Después se frotó las manos con un poco de vaselina a la que ella misma había añadido algo de perfume; hacía mucho tiempo que no se podía comprar crema de verdad y ella tenía una piel particularmente seca, sobre todo las manos.

¡Otra vez ese ruido! Ahora se oían incluso arañazos en la madera, seguido de golpes. Sujetó el alfiler en el turbante, fue hasta la puerta y, cuando la abrió, se vio sorprendida por el número de mujeres reunidas en la escalera. Debían de ser todas las mujeres de la casa y posiblemente algunas de la casa vecina, porque había entre ellas rostros que no recordaba haber visto nunca. Aquella aglomeración le pareció amenazadora, pero tal vez se debiera a que las mujeres estaban calladas, mirando al suelo, y a ella tampoco se le ocurría en aquel momento nada que decirles.
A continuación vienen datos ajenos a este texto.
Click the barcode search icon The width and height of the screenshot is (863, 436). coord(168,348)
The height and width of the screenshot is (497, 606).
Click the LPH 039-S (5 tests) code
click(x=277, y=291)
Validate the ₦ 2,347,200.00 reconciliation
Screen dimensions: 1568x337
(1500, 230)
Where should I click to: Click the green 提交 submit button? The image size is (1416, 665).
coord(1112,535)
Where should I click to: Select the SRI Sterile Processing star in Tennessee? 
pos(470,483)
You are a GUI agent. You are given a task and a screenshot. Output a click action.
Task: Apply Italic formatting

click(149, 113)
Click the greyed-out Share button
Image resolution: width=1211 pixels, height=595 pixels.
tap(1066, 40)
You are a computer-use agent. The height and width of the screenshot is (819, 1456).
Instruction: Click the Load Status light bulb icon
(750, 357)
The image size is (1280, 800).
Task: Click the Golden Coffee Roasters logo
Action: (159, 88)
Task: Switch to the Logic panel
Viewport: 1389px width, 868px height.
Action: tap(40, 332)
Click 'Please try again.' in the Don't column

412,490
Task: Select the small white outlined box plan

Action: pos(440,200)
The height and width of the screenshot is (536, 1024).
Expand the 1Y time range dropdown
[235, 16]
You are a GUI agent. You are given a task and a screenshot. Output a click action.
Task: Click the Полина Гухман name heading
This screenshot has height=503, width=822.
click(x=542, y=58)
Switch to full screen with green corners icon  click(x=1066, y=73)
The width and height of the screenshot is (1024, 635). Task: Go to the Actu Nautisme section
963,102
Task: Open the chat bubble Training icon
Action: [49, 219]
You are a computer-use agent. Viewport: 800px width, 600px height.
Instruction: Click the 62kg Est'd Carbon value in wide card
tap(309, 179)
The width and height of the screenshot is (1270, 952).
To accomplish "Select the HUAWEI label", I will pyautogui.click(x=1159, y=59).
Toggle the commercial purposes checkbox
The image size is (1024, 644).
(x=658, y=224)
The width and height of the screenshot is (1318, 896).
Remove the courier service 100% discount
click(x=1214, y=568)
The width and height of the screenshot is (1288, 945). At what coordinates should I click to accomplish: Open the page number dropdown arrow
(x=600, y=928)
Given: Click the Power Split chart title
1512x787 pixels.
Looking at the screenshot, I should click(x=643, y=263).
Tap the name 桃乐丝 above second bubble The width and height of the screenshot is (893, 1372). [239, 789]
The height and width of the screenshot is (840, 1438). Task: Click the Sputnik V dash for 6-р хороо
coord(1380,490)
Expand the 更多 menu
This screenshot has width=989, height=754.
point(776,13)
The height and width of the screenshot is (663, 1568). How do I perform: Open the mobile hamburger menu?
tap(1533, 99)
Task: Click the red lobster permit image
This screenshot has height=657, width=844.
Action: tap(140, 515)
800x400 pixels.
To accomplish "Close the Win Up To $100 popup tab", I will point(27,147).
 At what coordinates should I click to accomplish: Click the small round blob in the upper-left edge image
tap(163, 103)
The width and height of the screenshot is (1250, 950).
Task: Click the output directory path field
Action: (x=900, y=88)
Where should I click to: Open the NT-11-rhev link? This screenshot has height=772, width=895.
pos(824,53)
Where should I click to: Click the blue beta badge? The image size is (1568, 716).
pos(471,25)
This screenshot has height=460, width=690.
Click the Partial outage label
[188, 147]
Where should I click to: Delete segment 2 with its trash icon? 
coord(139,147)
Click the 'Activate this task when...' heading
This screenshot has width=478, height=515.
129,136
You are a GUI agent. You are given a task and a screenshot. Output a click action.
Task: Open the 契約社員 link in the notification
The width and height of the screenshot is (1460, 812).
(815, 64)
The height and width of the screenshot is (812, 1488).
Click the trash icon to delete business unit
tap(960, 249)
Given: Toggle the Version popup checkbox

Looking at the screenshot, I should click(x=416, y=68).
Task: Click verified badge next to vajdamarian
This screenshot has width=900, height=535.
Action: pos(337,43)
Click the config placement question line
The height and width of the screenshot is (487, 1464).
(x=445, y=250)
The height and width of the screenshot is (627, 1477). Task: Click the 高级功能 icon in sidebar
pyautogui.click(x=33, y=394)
Al fin, la señora Pandelczk avanzó un gesto. Adelantó la cabeza cubierta con una capucha negra casi hasta meterla dentro del piso. La Bombonnek ya no podría haber cerrado la puerta aunque hubiese querido.

¿Se marcha usted, señora profesora?

¿Tiene miedo?, preguntó, ¿Tiene usted miedo, verdad?

No tengo miedo, dijo Traute Bombonnek, lo que hago es poner un poco de orden en la casa, ahora que tengo tiempo de hacerlo. Además, hay algunas cosas de las que conviene deshacerse, ésa es la verdad, añadió con segunda intención.

La señora Pandelczyk se acercó todavía más y metió un pie por la puerta.

Ha hecho usted las maletas, dijo, veo que se quiere marchar. ¡Se quiere usted largar, así, sin más! Como todos los peces gordos, hay que ver.

Unos cuantos cañonazos y todos se largan… ¿y qué vamos hacer nosotros?

Aquí nadie nos pregunta.

Traute Bombonnek se asustó al comprobar que la Pandelczyk, a quien sólo conocía agachada y arrastrándose bayeta en mano y de rodillas, se le acercaba cada vez más.

Me voy de viaje, es verdad –no podía negarlo, puesto que la maleta estaba en el pasillo y todas podían verla–, pero sólo me voy a unos cuantos kilómetros, a casa de mi tía, en Cosel. Tenemos vacaciones hasta el 29 de enero, por falta de carbón. Pero volveré…

Se preguntó por qué se estaría justificando ante aquella mujer.

Para entonces habrán llegado los rusos. Ya se oyen las granadas…

Sí, sí, dése usted prisa, señorita Bombonnek, si quiere irse a tiempo, y espero que haya empaquetado usted –y con estas palabras les hizo una seña a las demás, apartó a la profesora de la puerta y se metió en el vestíbulo– sus retratos del Führer y el… el busto del Führer…

La profesora palideció. Después se ruborizó. Le temblaron las comisuras de los labios y apretó el picaporte de la puerta hasta que se le pusieron blancos los nudillos. Pero no encontraba palabras.

Usted quema unos cuantos papeles y después se larga. ¡Mira qué bien!